▶ _Work to complete_
Please find every line in the entries below that contains the string "each", and copy it.

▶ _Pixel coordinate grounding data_
[Start of Attachment]
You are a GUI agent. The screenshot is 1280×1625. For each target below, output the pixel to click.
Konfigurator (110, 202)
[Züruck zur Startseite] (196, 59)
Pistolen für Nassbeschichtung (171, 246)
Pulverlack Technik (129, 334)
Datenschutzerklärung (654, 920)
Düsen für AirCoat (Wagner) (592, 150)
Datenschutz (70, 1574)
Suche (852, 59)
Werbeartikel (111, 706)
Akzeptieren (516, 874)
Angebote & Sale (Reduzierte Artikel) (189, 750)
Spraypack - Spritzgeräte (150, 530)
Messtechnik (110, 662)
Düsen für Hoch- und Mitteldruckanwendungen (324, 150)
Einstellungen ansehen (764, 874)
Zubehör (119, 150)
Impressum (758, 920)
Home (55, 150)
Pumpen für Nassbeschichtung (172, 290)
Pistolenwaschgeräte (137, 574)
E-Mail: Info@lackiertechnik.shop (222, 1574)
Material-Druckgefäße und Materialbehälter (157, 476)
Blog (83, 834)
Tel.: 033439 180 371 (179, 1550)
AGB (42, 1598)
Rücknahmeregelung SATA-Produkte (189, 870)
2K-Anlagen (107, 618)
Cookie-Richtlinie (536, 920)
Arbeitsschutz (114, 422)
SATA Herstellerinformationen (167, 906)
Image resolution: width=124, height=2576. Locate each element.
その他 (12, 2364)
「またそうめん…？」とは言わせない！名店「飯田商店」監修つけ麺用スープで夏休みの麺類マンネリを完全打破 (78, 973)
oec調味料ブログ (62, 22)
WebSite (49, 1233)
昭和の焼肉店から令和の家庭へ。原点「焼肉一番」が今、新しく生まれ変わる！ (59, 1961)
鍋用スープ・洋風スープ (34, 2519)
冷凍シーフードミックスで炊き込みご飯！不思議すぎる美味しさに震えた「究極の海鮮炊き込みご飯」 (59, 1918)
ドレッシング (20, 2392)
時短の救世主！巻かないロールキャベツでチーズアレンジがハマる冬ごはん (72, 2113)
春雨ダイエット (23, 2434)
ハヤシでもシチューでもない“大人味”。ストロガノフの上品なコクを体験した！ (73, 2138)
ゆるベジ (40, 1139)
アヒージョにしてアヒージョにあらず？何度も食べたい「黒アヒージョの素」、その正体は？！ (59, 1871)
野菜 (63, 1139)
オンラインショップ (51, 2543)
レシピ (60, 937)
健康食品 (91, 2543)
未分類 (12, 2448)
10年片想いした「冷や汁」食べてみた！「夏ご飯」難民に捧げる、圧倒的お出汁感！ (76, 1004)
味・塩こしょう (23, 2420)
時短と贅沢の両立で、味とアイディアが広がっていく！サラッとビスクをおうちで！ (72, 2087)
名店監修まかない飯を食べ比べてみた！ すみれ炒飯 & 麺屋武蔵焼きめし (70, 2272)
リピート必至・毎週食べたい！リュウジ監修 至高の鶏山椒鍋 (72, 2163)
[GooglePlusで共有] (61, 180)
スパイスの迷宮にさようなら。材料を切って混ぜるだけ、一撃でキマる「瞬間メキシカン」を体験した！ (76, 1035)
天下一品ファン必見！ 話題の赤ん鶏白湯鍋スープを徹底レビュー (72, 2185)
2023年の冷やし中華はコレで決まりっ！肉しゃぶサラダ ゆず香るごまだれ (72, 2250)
[End of Attachment]
▶ _Answer space_
You are a GUI agent. The screenshot is 1280×1625. For each target below, output the pixel to click.
Image resolution: width=124, height=2576. Locate each element.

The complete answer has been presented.